We can. And it can work well.
Citizen engagement is at the heart of governance and of democracy. For democracy to work well it needs citizens that are interested and able to engage in decisions. The ways in which we are able to engage have transformed in the past few years. The obvious phenomenon is the rise of engagement through social media - both communication platforms like Facebook, Twitter and blogs but also direct petition sites. We are increasingly discovering both the reach of digital engagement and the extent to which it is open to manipulation. Paid content, highly targeted exposure to one-sided content, and the creation of echo-chambers all contribute to greater polarisation. This at a time when issues facing citizens and governments are perhaps more acute and complex than they have been in decades.
Partly as a reaction to the apparent failings of social media campaigning and to their ubiquity, there is a new interest in other methods of public discourse. The model of Citizens’ Assemblies has gained attention in the context of Britain’s Brexit debate. Supporters of the idea cite Ireland’s positive experience using a Citizens’ Assembly to advise on important topics - abortion, fixed term parliaments, referendums, population ageing, and climate change. Assemblies are seen as a positive means of involving citizens in policy-making, in a way that is open, diverse and seen as credible to people across policy divides. If politics are getting more tribal, managed face-to-face debate is seen as a way of breaching seemingly entrenched loyalties in pursuit of a compromise for the common good.
Citizens’ Assemblies are just one example of engagement that places face-to-face encounter at its heart. Architects and planners have developed the format of the Planning Charette and more widely, participatory planning. In these activities, citizens have access to experts to help shape ideas about their local environment and operate within a structured process for managing conflicting views. These processes are seen as being a key to obtaining public views in an alloyed manner and a way of enabling people with differing views to reach agreed compromises and ways forward. Because the process involved ordinary people, they are widely seen as productive and credible.
Nevertheless, the number of people who are actually ensconced in a Citizens’ Assembly is low. An organisation tracking Citizens’ Assemblies in the UK lists them as having 60-100 participants (1). This works and can work very well, but rather like a statistically “representative sample” it is not the same as mass engagement.
At Commonplace we often provide a “digital wrapper” for processes that emphasise the centrality of face-to-face activities. Recently, the London Borough of Camden used Commonplace in the run-up to its Citizens’ Assembly on the Climate Crisis. In a short period of just a few weeks, over 2,000 people visited the Commonplace websites that fed information to the Assembly. Through the websites, residents made 650 contributions.
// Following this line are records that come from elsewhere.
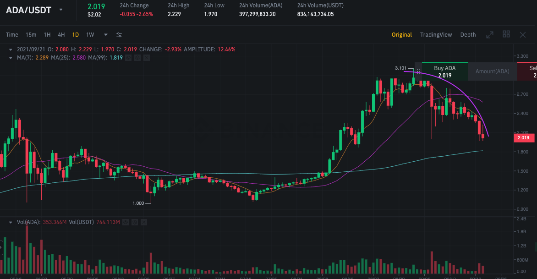Switch to the TradingView chart tab
537x279 pixels.
pyautogui.click(x=436, y=35)
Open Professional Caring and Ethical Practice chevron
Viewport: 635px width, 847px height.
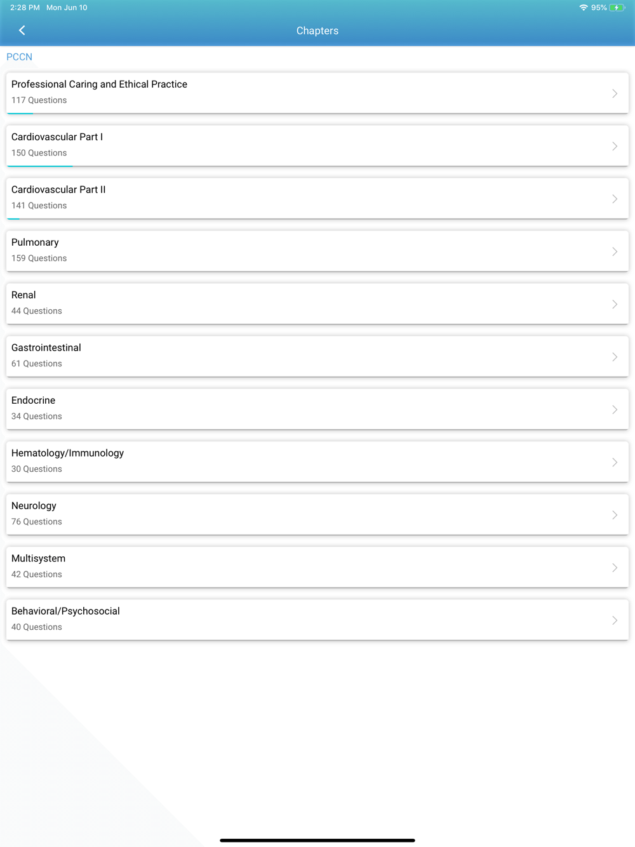coord(615,93)
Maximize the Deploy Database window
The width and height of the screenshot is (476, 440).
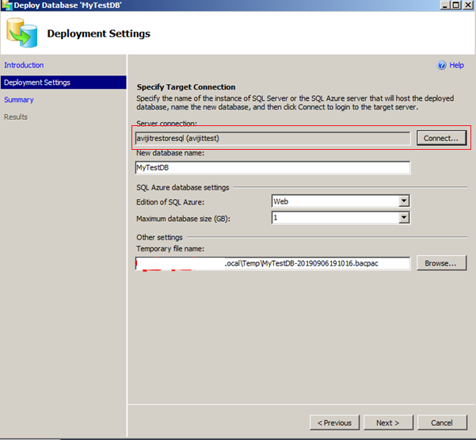coord(455,6)
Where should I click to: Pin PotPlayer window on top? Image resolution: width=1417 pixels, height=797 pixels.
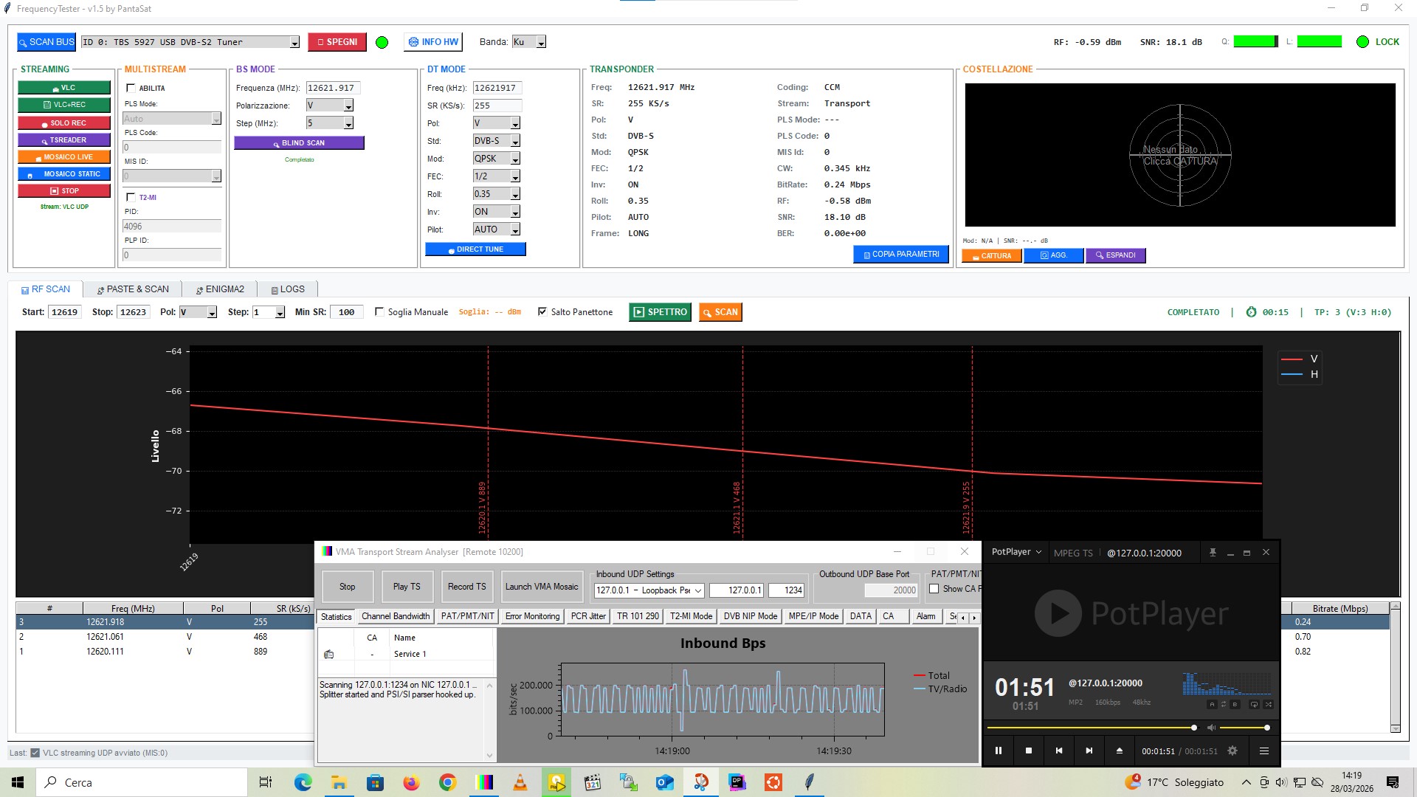click(1213, 553)
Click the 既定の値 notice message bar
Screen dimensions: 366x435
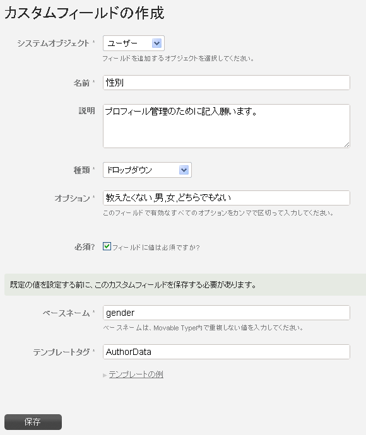tap(186, 284)
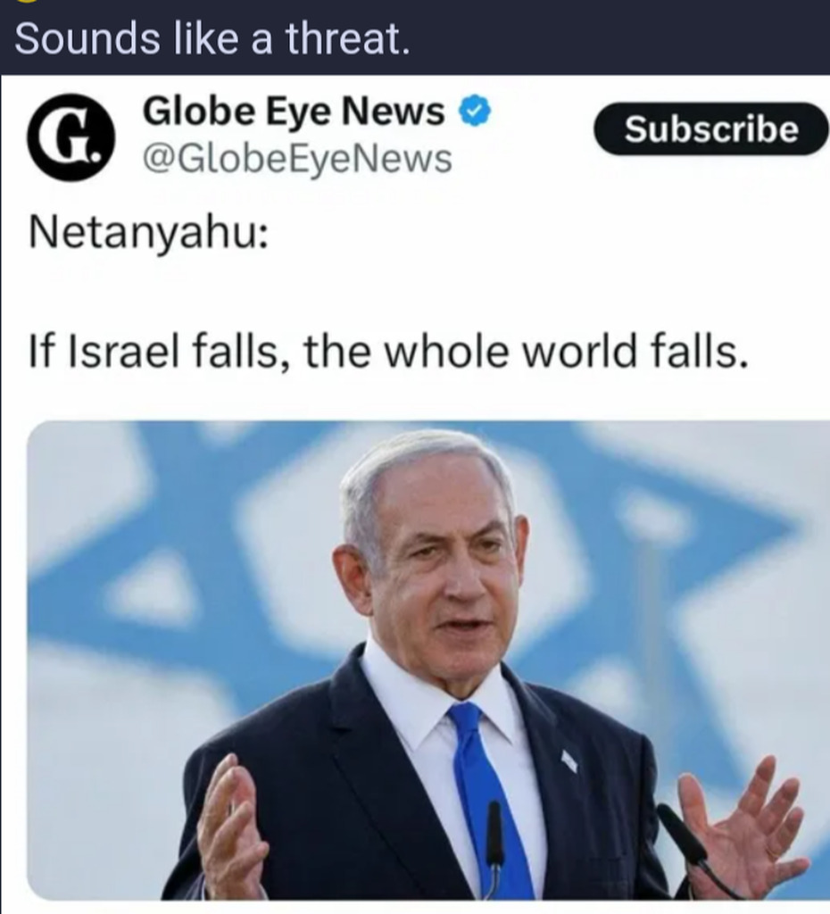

In 2017, Commonplace supported a planning charrette in Havant, Hampshire run by architects Levitt-Bernstein. The Commonplace website was viewed by over 1,300 people (counting only those who engaged beyond the Landing Page - the total visitors to the site number over 1,800). 200 people responded online contributing 365 responses. Clearly, far more people engaged with the website than could practically attend the charettes and in that sense, the digital platform achieved its goal. The information received helped the design team to get a better understanding of the place, as well as helping to frame the workshops in terms of subject matter to be addressed.
In essence, the two models of best practice - face-to-face and digital - combine to create a basis for change that is widely disseminated to the public, understood and engaged with.